All mere occupational hazards for investigative reporter Stephen James—a regular SN&R contributor—who wakes up every morning asking himself, “How can I take it to the man today?”

For example, when the California Department of Corrections and Rehabilitation refused to provide James with some basic information about parolees, James got a lawyer to work pro bono and sued.

He won his case (without the financial backing of any newspaper) and became the first reporter in the state to win a court case enforcing the provisions of Proposition 59, the new open-government law passed by voters in 2004.

This week, James netted a Beacon Award from the California First Amendment Coalition. The group also is honoring Mark Felt, a.k.a. Deep Throat, at the group’s Open Government Assembly on October 14 and 15 at California State University, Fullerton. Well done, Steve. You’re in good company.

Bee … honest: This is what happens when you mess with Walter Coats. You get picketed.

Coats said he, with his nephew Francisco Ruiz, delivered papers for The Sacramento Bee for exactly three weeks and four days. Sometimes, they would do three routes—or about 270 papers—in one morning.

Now, here’s a thing about the Bee and its parent McClatchy Co.: They pride themselves on getting papers to subscribers on time and on their doorsteps.

So, it doesn’t quite make sense to piss carriers off.

But on Coats’ first payday, he said, he received nothing. He needed to buy gas in order to continue driving the routes. He said he was told four different times that he would get paid, but then no check.

So, Coats and his nephew quit, and last week he made a sign and stood in front of the Beehive, on the corner of 21st and Q streets, during the morning commute. That’s where Bites found him, standing there as Bee employees walked by, crossing 21st Street from the parking lot to the building.

But Coats received little sympathy from the paper’s word-pushers. On one side of his sign, he’d written “The Bee is a joke.” On the other, “Sac, Bee lies to there workers.”

“You could’ve used a spell-check on your sign,” one flip Bee worker quipped.

About an hour-and-a-half into Coats’ protest, a manager came from Bee headquarters and gave the man his check. Well, actually the check was to nephew Ruiz—the Bee’s vice president of public affairs, Steve Weiss, denied that Coats ever worked for the Bee. Whoever’s name was on the check, Weiss said, “We pay all of our contractors in full and in a timely manner.”

Mr. Natural: Given the choice, Bites might—might—occasionally resist mini Oreos in favor of something healthier. But by the fluorescent lights of the nearest vending machine, Bites sees nothing but plastic packages full of fat, sugar and salt. That’s the same selection students see on campuses throughout California.

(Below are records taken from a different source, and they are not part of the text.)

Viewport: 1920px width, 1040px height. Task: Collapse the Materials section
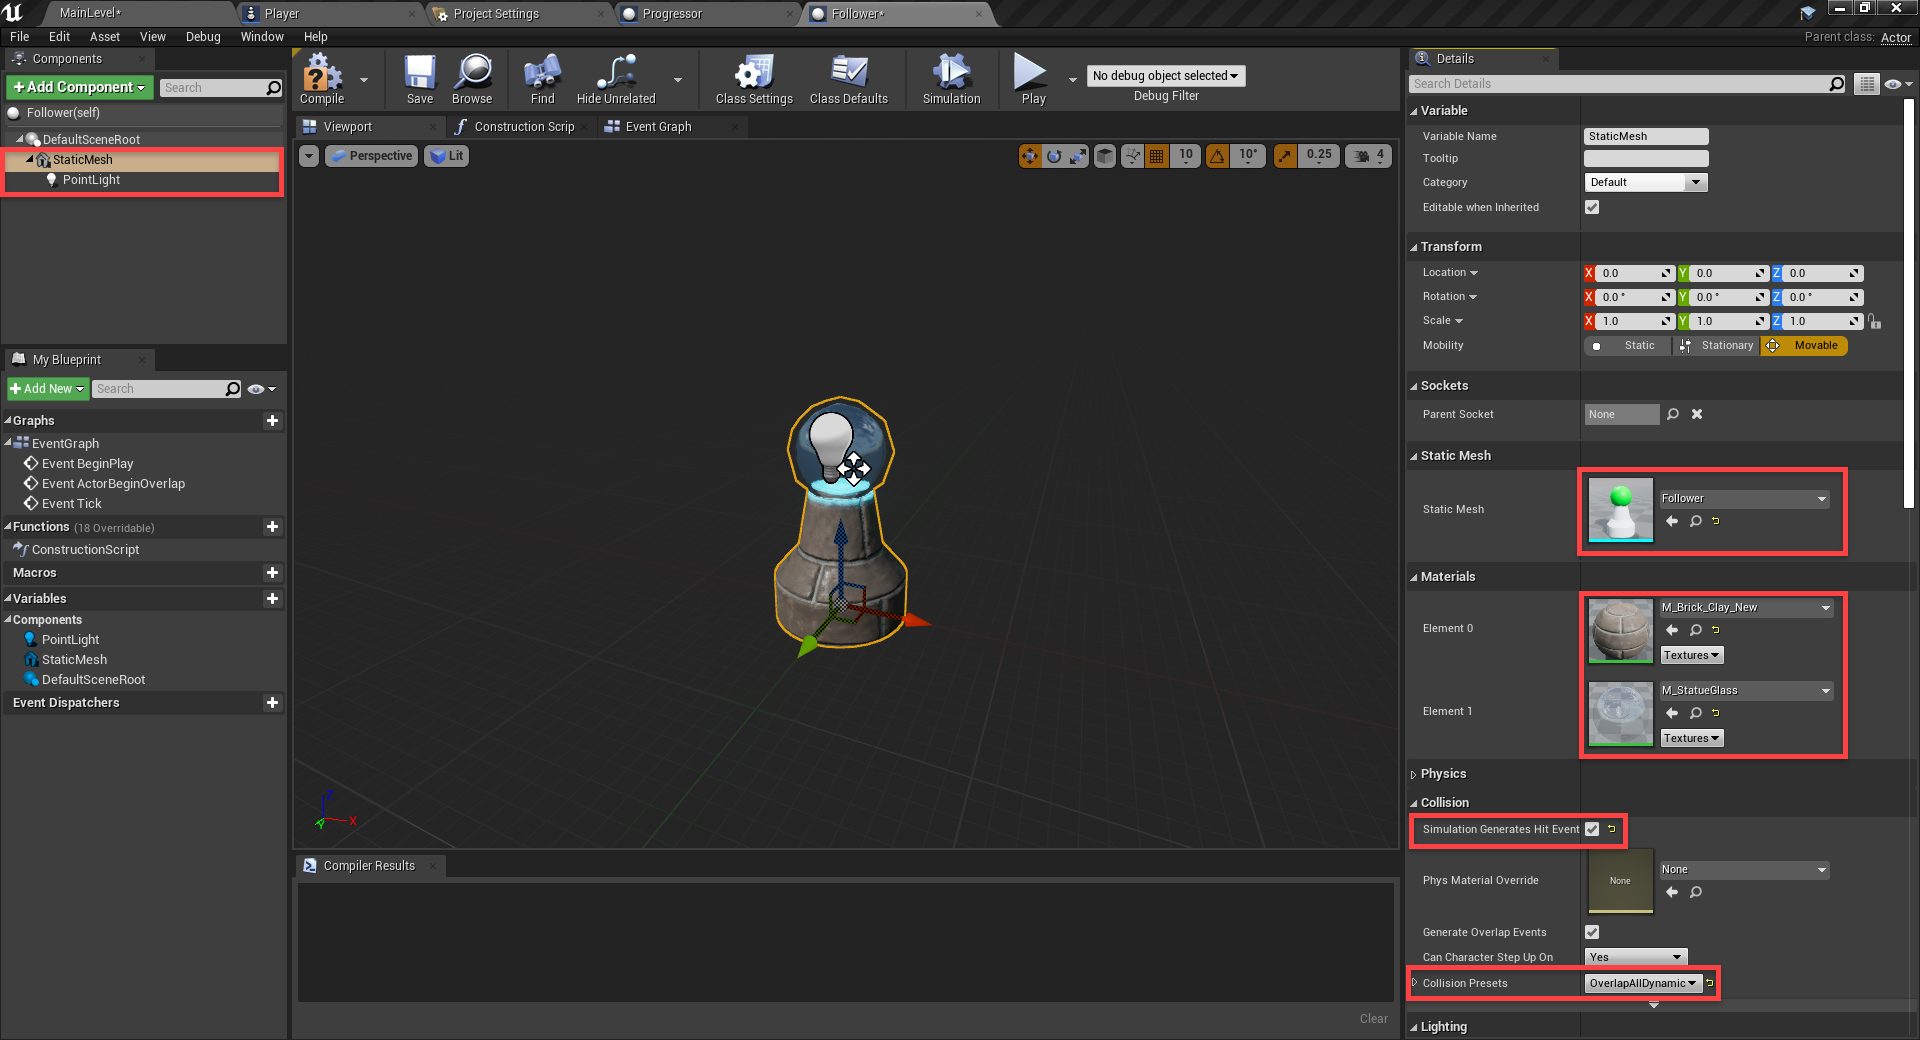click(1447, 577)
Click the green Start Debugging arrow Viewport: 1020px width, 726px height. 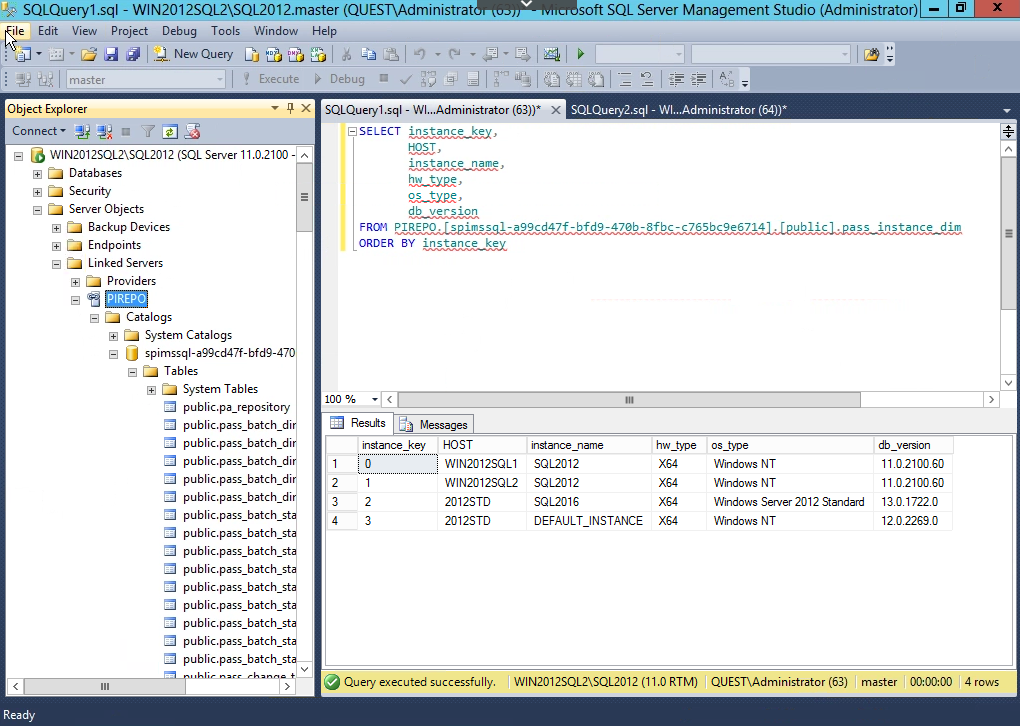click(580, 54)
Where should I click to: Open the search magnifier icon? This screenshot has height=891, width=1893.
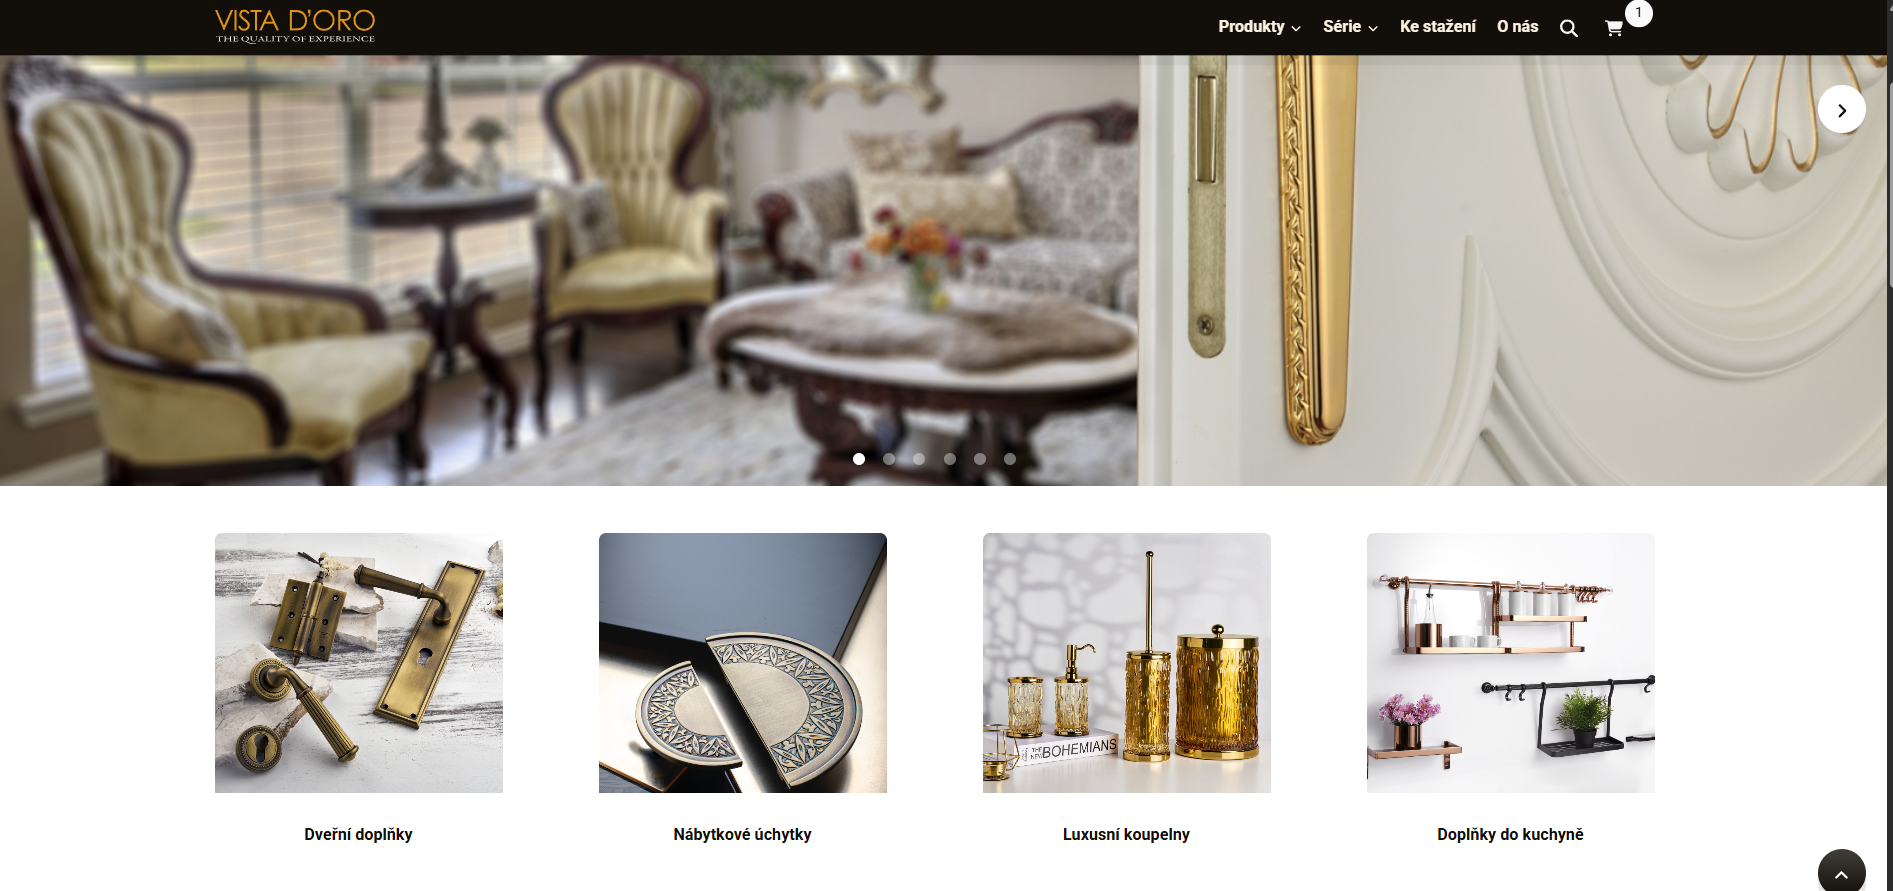pyautogui.click(x=1568, y=28)
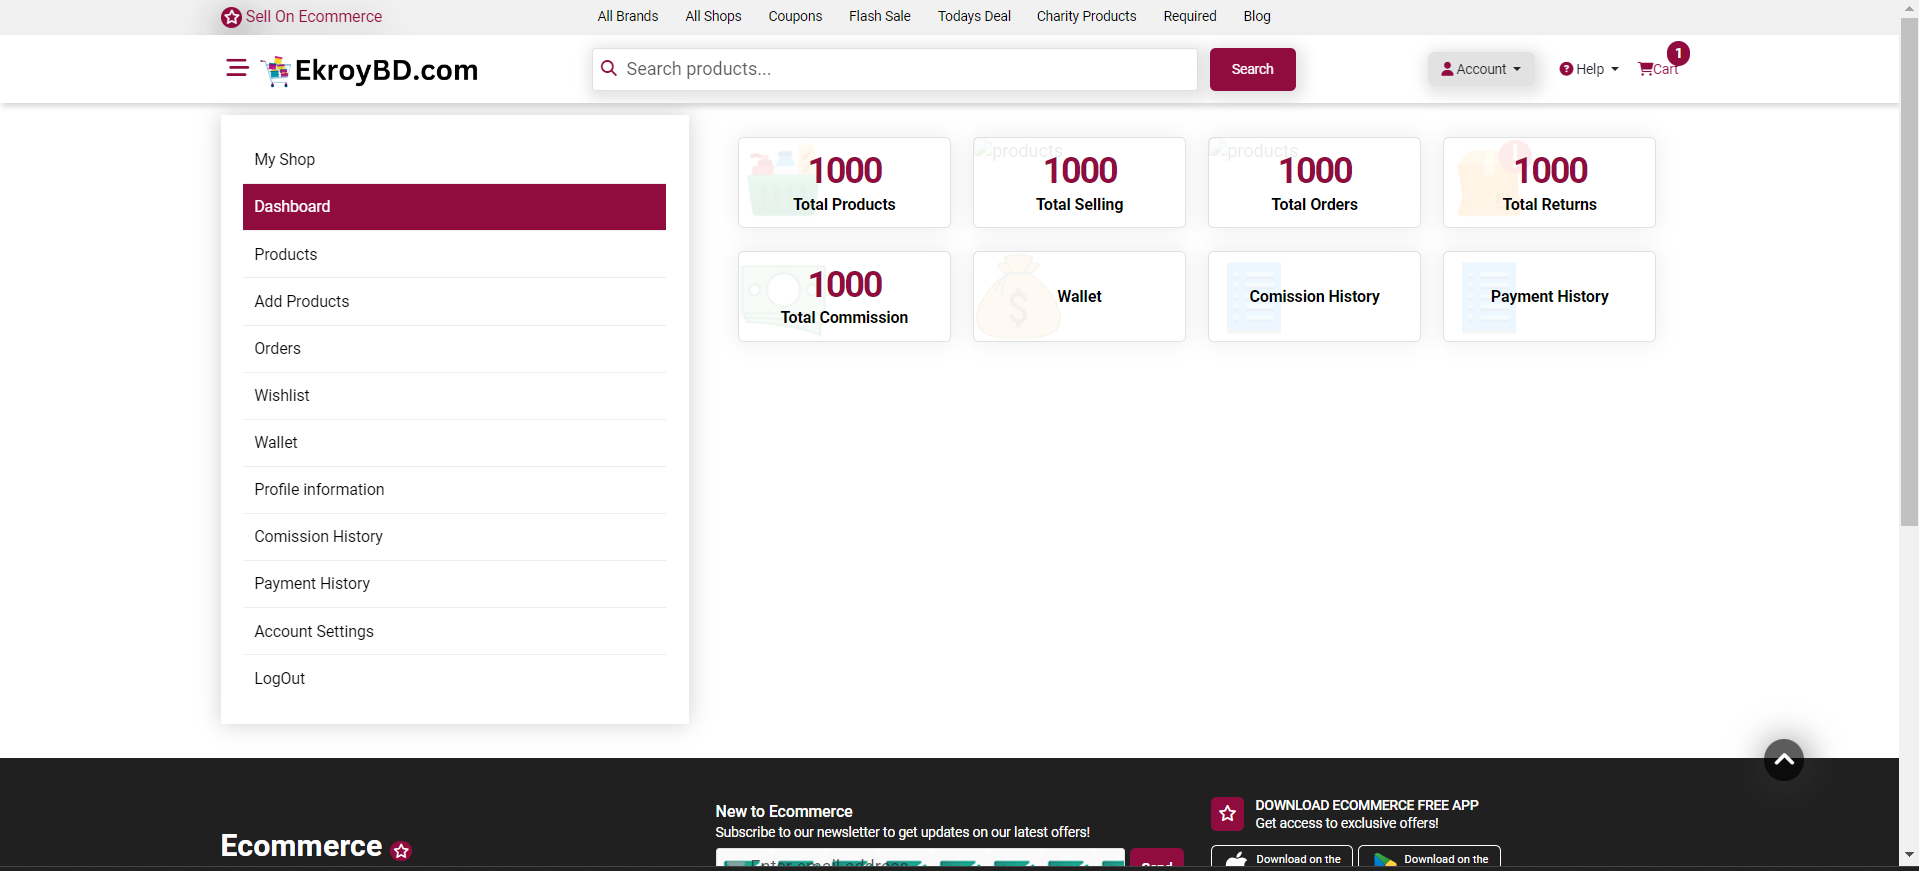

One local businessman would rather they look in and see mini natural-foods co-ops. Allen Gunderson used to be a substitute teacher and noticed that his students, if they ate at all, ate a lot of junk food. “If you give them real food,” he said, “it solves behavioral problems.”

When his family moved from Los Angeles to Elk Grove, Gunderson found the New College of California’s green Master of Business Administration in sustainable enterprise. Gunderson was one of the very first students in the program.

Conventional thinking, he said, was that you can’t do green business without sacrificing profit. “We all came in thinking it must be possible.”

Gunderson didn’t finish his degree, but he did found EcoSnacks, a company that wants to fill vending machines with snacks “made without artificial ingredients, preservatives, or flavorings by socially and environmentally responsible companies.” The company’s mission: “help to change the snacking habits of the American public.”

Gunderson said he plans to bid this summer for a chance to fill machines in the Elk Grove and Sacramento City Unified School districts. Sacramento district representative Maria Lopez is interested, but until he gets a bite, EcoSnacks is still what Gunderson called a “concept in progress.”